[Records provided — start]

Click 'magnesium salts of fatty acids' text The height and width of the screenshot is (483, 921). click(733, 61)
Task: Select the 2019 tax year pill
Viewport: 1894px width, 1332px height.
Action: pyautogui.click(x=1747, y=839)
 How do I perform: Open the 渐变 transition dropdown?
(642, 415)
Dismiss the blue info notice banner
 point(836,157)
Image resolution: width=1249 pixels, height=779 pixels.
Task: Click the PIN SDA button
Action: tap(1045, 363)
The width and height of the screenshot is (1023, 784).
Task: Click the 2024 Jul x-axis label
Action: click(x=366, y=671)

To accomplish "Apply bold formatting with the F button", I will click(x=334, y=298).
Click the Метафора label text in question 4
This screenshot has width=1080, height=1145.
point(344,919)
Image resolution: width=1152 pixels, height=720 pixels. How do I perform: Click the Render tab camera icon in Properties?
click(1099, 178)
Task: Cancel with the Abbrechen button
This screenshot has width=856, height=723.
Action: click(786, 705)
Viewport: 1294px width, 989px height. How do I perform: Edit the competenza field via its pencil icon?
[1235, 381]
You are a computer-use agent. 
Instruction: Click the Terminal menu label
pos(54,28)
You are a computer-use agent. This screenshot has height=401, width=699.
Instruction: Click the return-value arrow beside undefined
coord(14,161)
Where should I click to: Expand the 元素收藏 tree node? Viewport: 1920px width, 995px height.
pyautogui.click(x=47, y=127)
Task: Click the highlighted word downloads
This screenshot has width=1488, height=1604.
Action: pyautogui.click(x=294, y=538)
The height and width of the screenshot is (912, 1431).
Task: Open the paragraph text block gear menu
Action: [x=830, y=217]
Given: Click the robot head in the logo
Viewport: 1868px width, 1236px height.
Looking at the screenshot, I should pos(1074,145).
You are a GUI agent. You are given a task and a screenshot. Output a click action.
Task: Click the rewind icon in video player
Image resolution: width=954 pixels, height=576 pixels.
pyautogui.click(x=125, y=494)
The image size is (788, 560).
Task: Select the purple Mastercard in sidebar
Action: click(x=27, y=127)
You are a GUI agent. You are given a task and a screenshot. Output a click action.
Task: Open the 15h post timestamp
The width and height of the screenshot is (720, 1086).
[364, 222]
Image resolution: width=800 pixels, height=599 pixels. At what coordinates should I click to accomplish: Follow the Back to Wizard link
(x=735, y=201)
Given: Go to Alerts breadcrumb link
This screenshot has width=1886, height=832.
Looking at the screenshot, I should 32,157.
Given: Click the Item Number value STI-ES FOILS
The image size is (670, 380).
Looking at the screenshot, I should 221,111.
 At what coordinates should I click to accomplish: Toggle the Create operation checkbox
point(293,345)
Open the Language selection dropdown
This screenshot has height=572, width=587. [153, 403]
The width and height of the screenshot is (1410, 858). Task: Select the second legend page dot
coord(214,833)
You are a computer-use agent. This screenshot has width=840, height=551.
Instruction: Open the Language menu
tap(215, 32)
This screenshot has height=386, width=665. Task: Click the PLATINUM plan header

[Records provided — finish]

** Exercise description **
Would you write out all of the data exactly as given?

** Exercise answer **
Click 'magnesium salts of fatty acids' text The height and width of the screenshot is (483, 921). click(733, 61)
Task: Select the 2019 tax year pill
Viewport: 1894px width, 1332px height.
Action: pyautogui.click(x=1747, y=839)
 How do I perform: Open the 渐变 transition dropdown?
(642, 415)
Dismiss the blue info notice banner
 point(836,157)
Image resolution: width=1249 pixels, height=779 pixels.
Task: Click the PIN SDA button
Action: tap(1045, 363)
The width and height of the screenshot is (1023, 784).
Task: Click the 2024 Jul x-axis label
Action: click(x=366, y=671)

To accomplish "Apply bold formatting with the F button", I will click(x=334, y=298).
Click the Метафора label text in question 4
This screenshot has width=1080, height=1145.
point(344,919)
Image resolution: width=1152 pixels, height=720 pixels. How do I perform: Click the Render tab camera icon in Properties?
click(1099, 178)
Task: Cancel with the Abbrechen button
This screenshot has width=856, height=723.
Action: click(786, 705)
Viewport: 1294px width, 989px height. How do I perform: Edit the competenza field via its pencil icon?
[1235, 381]
You are a computer-use agent. 
Instruction: Click the Terminal menu label
pos(54,28)
You are a computer-use agent. This screenshot has height=401, width=699.
Instruction: Click the return-value arrow beside undefined
coord(14,161)
Where should I click to: Expand the 元素收藏 tree node? Viewport: 1920px width, 995px height.
pyautogui.click(x=47, y=127)
Task: Click the highlighted word downloads
This screenshot has width=1488, height=1604.
Action: pyautogui.click(x=294, y=538)
The height and width of the screenshot is (912, 1431).
Task: Open the paragraph text block gear menu
Action: [x=830, y=217]
Given: Click the robot head in the logo
Viewport: 1868px width, 1236px height.
Looking at the screenshot, I should pos(1074,145).
You are a GUI agent. You are given a task and a screenshot. Output a click action.
Task: Click the rewind icon in video player
Image resolution: width=954 pixels, height=576 pixels.
pyautogui.click(x=125, y=494)
The image size is (788, 560).
Task: Select the purple Mastercard in sidebar
Action: click(x=27, y=127)
You are a GUI agent. You are given a task and a screenshot. Output a click action.
Task: Open the 15h post timestamp
The width and height of the screenshot is (720, 1086).
[364, 222]
Image resolution: width=800 pixels, height=599 pixels. At what coordinates should I click to accomplish: Follow the Back to Wizard link
(x=735, y=201)
Given: Go to Alerts breadcrumb link
This screenshot has width=1886, height=832.
Looking at the screenshot, I should 32,157.
Given: Click the Item Number value STI-ES FOILS
The image size is (670, 380).
Looking at the screenshot, I should 221,111.
 At what coordinates should I click to accomplish: Toggle the Create operation checkbox
point(293,345)
Open the Language selection dropdown
This screenshot has height=572, width=587. [153, 403]
The width and height of the screenshot is (1410, 858). Task: Select the second legend page dot
coord(214,833)
You are a computer-use agent. This screenshot has width=840, height=551.
Instruction: Open the Language menu
tap(215, 32)
This screenshot has height=386, width=665. Task: Click the PLATINUM plan header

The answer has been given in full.